**GIVEN PROBLEM:**
Reproduce the entries verbatim, from the first line up to and including the line that contains "tap(795, 358)".

**MATERIAL PROVIDED:**
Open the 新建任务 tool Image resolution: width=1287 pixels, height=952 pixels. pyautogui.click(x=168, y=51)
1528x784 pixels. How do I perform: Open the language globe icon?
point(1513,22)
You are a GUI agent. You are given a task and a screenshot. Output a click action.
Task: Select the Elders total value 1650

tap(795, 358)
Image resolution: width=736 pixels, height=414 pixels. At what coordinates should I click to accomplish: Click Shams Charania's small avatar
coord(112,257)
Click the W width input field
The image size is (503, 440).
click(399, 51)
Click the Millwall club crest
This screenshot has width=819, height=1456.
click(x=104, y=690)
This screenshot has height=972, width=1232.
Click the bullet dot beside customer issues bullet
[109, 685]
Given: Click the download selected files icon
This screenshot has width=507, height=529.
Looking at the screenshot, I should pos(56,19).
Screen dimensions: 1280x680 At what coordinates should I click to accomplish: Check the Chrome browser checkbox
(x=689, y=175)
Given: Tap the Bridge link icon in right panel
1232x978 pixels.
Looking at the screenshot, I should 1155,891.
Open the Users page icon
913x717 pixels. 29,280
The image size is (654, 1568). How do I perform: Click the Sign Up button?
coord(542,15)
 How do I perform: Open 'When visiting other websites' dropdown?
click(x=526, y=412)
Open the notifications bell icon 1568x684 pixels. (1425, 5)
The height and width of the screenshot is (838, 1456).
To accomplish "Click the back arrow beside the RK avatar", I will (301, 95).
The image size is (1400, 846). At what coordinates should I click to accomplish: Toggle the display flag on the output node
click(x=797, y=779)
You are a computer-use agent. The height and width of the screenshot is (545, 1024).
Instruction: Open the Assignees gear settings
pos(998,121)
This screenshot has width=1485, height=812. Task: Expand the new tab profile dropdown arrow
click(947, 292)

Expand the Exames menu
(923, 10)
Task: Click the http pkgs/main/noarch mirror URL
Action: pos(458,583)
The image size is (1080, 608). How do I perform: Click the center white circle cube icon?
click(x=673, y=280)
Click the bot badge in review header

**COMPLETE RESPONSE:**
Open the 新建任务 tool Image resolution: width=1287 pixels, height=952 pixels. pyautogui.click(x=168, y=51)
1528x784 pixels. How do I perform: Open the language globe icon?
point(1513,22)
You are a GUI agent. You are given a task and a screenshot. Output a click action.
Task: Select the Elders total value 1650

tap(795, 358)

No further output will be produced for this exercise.